An animation of a robot, leading to several mini games. Is this the most complex Google logo ever?
I’ve not read much of his work, can someone explain the references? I presume there’s more to it than the assumption that science fiction = robots.
An animation of a robot, leading to several mini games. Is this the most complex Google logo ever?
I’ve not read much of his work, can someone explain the references? I presume there’s more to it than the assumption that science fiction = robots.
The Cyberiad, which deals primarily with robots is one of his more notable works.
Great heavens, that is just extraordinarily cool. I love how Google plays with its usual minimalist interface. I wonder how long it takes them to work on something like this.
I’m just getting a turkey thing with color-changing feathers. No robots or games.
google.co.uk and list of all google doodles.
Weird guy, Lem. He deplored the American way of science fiction, which lead to a much-celebrated row with the SFWA. I’m not a big fan of his books, yet he was an early influence on me because two of his stories were made into movies that I saw as a kid (First Spaceship on Venus and Voyage to the End of the Universe. They were European productions, which I saw undoubtedly because our local theatere could rent them cheap). He’s most famous for the films based on his novel Solaris, but the first film isn’t completelt faithful to it, and the second (produced by James Cameron and starring George Clooney) is really based on the first film, and has even less of Lem’s book in it. The book, for what it’s worth, only exists in English in an incomplete translation of Lem’s book into French.
I thus always feel as if Lem’s mostly been kept at a distance from me – my experience with his stuff has mainly been at second or third hand. When I get really close – a direct English translation from the Polish – I haven’t found it compelling, I’m afraid.
I ran a panel on him the year after his death at a science fiction convention. I think that he would have condemned the undertaking (not only the panel, but the convention as well), which I thought was amusing.
Doesn’t the word “robot” come from his play “R.U.R.”?
Huh. I got a turkey Doodle. The link sends me to a search on Thanksgiving.
That’s Carl Kapec. He was Czech and much earlier.
Go to the Google UK link.
nm
Pretty darn cool.
:smack: I knew that.
R.U.R. was written by Karel Capek, but the word is attributed to that play, and springs from the slavic root word “rabot” = “to work.” Capek was Czech. Lem was Polish.
Elipse of Bliss, converge, O lips divine
the product of our scalars is defined!
-Stanislaw Lem, “Love & Tensor Algebra”
Karel Capek. R.U.R. isn’t too good, but his War with the Newts is a classic.
I could never warm to Lem, but I think that’s because he had shitty translaters. The prose is very clunky, and I doubt it’s that bad in the original Polish.
I am not quite sure what you are saying here. I read Solaris in English translation years ago. (I loved it, it was much better than the film - the original, critically lauded Russian film, that is, I haven’t seen the George Clooney version - which, as you say was considerably different from the book both in plot details and, I thought, in overall feel.) Are you saying that the version I read was a translation from an earlier French translation? It did not seem to be “incomplete” in any obvious way.
I read quite a bit of Lem’s other stuff too, back in the day, including The Cyberiad. I thought it was terrific, though Solaris was the best of it.
My favorite Lem is The Cyberiad and The Futurological Congress, both of which are brilliant. I like Solaris but not as much.
The version of The Cyberiad I thought was very well-served by translators - considering one of the stories involved a poetry-writing computer (complete with poems), I really wondered how they did it!

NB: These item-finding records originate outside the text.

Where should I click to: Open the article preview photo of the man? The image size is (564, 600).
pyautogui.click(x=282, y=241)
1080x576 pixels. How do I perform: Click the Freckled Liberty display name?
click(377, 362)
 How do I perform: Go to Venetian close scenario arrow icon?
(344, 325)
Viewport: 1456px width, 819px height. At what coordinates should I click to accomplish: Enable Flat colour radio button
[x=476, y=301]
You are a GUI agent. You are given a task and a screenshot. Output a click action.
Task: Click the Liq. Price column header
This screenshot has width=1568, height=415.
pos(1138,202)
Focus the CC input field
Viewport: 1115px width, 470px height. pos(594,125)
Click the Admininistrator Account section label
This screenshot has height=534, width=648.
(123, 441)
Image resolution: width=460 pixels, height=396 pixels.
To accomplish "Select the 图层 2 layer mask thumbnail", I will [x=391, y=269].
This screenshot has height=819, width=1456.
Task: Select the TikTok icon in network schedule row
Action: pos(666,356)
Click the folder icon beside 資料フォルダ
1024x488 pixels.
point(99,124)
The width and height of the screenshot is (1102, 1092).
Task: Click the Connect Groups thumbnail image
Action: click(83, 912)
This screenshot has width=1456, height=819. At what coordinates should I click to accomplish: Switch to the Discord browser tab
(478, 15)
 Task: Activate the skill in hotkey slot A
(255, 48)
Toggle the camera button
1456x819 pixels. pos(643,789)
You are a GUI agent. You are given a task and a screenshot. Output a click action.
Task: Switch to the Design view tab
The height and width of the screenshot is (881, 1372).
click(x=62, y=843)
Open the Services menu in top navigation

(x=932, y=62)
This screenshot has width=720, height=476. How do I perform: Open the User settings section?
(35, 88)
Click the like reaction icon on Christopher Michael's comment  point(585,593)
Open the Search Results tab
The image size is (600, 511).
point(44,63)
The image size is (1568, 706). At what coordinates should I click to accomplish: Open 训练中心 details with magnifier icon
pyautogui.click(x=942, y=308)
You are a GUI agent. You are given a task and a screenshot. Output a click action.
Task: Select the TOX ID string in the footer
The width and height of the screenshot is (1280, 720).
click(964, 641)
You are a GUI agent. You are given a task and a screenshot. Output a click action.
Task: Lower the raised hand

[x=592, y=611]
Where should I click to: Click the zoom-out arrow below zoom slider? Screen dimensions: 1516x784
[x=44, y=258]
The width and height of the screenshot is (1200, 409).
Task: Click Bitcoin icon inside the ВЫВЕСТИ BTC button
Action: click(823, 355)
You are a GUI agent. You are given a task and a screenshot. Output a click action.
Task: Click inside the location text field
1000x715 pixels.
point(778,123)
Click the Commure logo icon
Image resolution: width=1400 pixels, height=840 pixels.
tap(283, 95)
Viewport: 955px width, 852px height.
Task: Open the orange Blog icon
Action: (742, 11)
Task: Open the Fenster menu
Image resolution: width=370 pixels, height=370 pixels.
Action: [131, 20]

Damn that was some piece of work!
Right. It’s various vignettes from the Cyberiad or based thereon.
[quote]
I am not quite sure what you are saying here. I read Solaris in English translation years ago. (I loved it, it was much better than the film - the original, critically lauded Russian film, that is, I haven’t seen the George Clooney version - which, as you say was considerably different from the book both in plot details and, I thought, in overall feel.) Are you saying that the version I read was a translation from an earlier French translation? It did not seem to be “incomplete” in any obvious way.
[\quote]
Yup. An abridged novel often doesn’t seem abridged if you don’t know what the original had. My understanding is that the incomplete translation into english via the French is the only one we have for Solaris. Other Lem novels have been translsated direct from Polish. Some more than once.
And if you compare the novel Solaris to both film versions it’s clear that they are very different things.
This is, sadly, the state of affairs for a lot of foreign SF. The only work of any length translated into English from Kurd Lasswitz is an incomplete translation of Zwei Planete. Willy Ley, who was inspireed by them (as were a lot of those at Peenemunde) translsated two short stories into English in the 1950s. I saw a third translation of a short story a couple of years ago in an anthology of German SF. But that’s all there is for an influential German pioneer of SF who was a contemporary of Jules Verne, and as important in his native Germany.
Thanks so much for posting this! We’ve got a Thanksgiving turkey one, which is cute, but nothing like the epic Lem doodle. That thing is awesome, and the ending is hilarious.